Depending on certain implementation requirements, embodiments of the invention can be implemented in hardware or in software. The implementation can be performed using a digital storage medium, for example a floppy disk, a DVD, a CD, a ROM, a PROM, an EPROM, an EEPROM or a FLASH memory, having electronically readable control signals stored thereon, which cooperate (or are capable of cooperating) with a programmable computer system such that the respective method is performed.
Some embodiments according to the invention comprise a data carrier having electronically readable control signals, which are capable of cooperating with a programmable computer system, such that one of the methods described herein is performed.
Generally, embodiments of the present invention can be implemented as a computer program product with a program code, the program code being operative for performing one of the methods when the computer program product runs on a computer. The program code may for example be stored on a machine readable carrier.

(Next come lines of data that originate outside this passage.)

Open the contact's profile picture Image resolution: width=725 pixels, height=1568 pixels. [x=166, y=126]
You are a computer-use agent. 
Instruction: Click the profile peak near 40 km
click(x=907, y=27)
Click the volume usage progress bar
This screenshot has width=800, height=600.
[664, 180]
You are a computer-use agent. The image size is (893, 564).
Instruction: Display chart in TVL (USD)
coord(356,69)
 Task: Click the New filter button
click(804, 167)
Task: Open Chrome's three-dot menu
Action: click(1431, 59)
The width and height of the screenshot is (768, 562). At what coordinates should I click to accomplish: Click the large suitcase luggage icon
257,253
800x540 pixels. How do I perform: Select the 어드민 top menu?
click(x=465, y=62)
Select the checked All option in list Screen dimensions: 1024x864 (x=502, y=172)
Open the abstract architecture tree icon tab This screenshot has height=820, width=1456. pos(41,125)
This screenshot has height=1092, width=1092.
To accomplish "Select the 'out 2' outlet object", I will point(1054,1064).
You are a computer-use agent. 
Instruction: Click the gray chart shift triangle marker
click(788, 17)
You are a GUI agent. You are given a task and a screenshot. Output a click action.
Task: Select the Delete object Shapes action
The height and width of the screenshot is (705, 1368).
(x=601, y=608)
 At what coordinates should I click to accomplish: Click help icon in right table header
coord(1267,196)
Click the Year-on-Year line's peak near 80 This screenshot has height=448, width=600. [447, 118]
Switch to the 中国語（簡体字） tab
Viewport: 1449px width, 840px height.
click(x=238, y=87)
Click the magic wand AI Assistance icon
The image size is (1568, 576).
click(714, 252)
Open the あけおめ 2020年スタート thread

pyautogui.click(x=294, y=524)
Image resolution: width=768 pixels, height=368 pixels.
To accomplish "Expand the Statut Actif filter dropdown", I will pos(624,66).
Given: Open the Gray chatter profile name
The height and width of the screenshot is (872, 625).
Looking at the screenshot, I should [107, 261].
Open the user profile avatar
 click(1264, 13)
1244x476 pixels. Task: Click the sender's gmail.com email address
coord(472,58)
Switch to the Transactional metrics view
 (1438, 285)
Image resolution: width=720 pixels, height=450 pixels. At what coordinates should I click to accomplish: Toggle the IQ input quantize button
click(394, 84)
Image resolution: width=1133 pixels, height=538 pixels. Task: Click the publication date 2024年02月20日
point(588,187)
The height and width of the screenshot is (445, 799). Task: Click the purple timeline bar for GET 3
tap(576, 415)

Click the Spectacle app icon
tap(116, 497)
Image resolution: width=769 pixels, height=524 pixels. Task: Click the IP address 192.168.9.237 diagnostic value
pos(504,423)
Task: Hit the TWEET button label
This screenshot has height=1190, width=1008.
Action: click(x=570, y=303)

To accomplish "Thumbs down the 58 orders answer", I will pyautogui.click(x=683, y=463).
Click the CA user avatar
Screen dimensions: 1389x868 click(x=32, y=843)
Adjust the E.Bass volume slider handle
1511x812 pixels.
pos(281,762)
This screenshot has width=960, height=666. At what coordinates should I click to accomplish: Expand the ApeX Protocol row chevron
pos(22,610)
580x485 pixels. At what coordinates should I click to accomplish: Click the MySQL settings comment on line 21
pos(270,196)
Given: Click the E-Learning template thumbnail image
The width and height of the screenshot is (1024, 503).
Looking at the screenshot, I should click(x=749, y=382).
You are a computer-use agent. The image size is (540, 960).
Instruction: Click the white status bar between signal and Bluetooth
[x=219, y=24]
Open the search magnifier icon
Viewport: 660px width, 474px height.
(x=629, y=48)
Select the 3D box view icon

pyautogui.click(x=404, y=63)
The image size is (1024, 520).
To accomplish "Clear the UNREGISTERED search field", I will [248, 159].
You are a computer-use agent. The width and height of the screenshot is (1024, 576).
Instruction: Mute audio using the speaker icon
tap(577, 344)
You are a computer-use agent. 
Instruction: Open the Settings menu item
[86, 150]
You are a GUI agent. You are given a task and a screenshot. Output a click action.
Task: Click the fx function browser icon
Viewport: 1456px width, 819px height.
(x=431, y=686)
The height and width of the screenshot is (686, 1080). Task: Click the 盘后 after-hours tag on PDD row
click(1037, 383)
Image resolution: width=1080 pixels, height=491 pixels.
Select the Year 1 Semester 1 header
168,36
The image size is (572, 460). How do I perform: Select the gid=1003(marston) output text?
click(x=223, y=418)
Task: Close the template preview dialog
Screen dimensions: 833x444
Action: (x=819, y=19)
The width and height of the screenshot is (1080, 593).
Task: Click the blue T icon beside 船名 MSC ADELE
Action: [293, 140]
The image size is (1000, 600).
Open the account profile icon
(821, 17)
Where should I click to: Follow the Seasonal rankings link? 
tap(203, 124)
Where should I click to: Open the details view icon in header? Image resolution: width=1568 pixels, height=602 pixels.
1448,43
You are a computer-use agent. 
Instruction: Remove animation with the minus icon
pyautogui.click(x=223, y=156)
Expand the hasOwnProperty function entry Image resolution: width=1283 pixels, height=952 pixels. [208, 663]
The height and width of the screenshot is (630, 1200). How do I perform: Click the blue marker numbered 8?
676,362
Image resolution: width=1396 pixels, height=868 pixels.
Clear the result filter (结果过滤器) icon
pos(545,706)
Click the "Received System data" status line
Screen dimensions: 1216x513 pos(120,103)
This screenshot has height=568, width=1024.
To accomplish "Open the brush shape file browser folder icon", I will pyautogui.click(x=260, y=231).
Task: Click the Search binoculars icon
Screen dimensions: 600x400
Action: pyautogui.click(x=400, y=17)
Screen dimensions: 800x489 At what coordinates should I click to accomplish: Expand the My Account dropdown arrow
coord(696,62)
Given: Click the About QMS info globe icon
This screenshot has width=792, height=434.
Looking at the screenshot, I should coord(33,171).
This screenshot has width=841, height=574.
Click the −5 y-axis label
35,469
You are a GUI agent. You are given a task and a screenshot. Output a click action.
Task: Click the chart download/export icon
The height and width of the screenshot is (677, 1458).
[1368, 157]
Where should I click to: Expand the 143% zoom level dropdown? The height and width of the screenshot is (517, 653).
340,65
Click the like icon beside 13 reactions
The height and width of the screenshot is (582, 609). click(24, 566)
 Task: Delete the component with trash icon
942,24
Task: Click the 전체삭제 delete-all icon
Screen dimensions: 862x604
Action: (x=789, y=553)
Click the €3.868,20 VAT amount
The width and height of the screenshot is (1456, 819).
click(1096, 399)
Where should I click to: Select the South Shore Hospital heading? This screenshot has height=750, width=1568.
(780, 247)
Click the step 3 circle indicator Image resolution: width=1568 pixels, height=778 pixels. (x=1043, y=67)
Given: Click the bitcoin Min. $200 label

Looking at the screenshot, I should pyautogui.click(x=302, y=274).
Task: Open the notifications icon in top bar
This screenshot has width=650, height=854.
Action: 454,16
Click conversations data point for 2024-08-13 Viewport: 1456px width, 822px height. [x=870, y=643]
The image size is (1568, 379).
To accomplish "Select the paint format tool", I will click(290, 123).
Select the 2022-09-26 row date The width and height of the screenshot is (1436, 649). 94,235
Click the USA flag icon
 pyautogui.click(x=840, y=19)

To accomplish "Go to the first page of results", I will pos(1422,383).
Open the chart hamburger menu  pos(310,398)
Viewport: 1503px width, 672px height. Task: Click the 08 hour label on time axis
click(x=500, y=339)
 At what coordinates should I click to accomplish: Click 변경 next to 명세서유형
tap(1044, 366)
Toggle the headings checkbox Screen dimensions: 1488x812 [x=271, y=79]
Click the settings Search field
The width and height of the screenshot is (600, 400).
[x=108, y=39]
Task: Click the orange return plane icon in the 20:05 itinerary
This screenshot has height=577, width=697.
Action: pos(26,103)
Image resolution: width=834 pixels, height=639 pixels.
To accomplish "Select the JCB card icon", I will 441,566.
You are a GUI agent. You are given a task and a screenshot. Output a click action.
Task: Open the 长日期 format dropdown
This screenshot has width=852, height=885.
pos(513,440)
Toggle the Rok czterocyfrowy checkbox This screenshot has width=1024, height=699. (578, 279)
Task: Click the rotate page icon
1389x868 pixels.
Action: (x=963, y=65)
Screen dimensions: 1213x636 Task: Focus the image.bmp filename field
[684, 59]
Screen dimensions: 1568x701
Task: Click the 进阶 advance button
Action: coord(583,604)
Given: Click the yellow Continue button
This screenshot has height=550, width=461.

Other embodiments comprise the computer program for performing one of the methods described herein, stored on a machine readable carrier or a non-transitory storage medium.
In other words, an embodiment of the inventive method is, therefore, a computer program having a program code for performing one of the methods described herein, when the computer program runs on a computer.
A further embodiment of the inventive methods is, therefore, a data carrier (or a digital storage medium, or a computer-readable medium) comprising, recorded thereon, the computer program for performing one of the methods described herein.
A further embodiment of the inventive method is, therefore, a data stream or a sequence of signals representing the computer program for performing one of the methods described herein. The data stream or the sequence of signals may for example be configured to be transferred via a data communication connection, for example via the Internet.
A further embodiment comprises a processing means, for example a computer, or a programmable logic device, configured to or adapted to perform one of the methods described herein.
A further embodiment comprises a computer having installed thereon the computer program for performing one of the methods described herein.
In some embodiments, a programmable logic device (for example a field programmable gate array) may be used to perform some or all of the functionalities of the methods described herein. In some embodiments, a field programmable gate array may cooperate with a microprocessor in order to perform one of the methods described herein. Generally, the methods are advantageously performed by any hardware apparatus.
While this invention has been described in terms of several embodiments, there are alterations, permutations, and equivalents which fall within the scope of this invention. It should also be noted that there are many alternative ways of implementing the methods and compositions of the present invention. It is therefore intended that the following appended claims be interpreted as including all such alterations, permutations and equivalents as fall within the true spirit and scope of the present invention.
BIBLIOGRAPHY- [1] ISO/IEC 14496-3:2001; Information technology—Coding of audio-visual objects—Part 3: Audio.
- [2] 3GPP TS 26.403; General audio codec audio processing functions; Enhanced aacPlus general audio codec; Encoder specification; Advanced Audio Coding (AAC) part.
- [3] ISO/IEC 23003-3; Information technology—MPEG audio technologies—Part 3: Unified speech and audio coding.
- [4] 3GPP TS 26.445; Codec for Enhanced Voice Services (EVS); Detailed algorithmic description.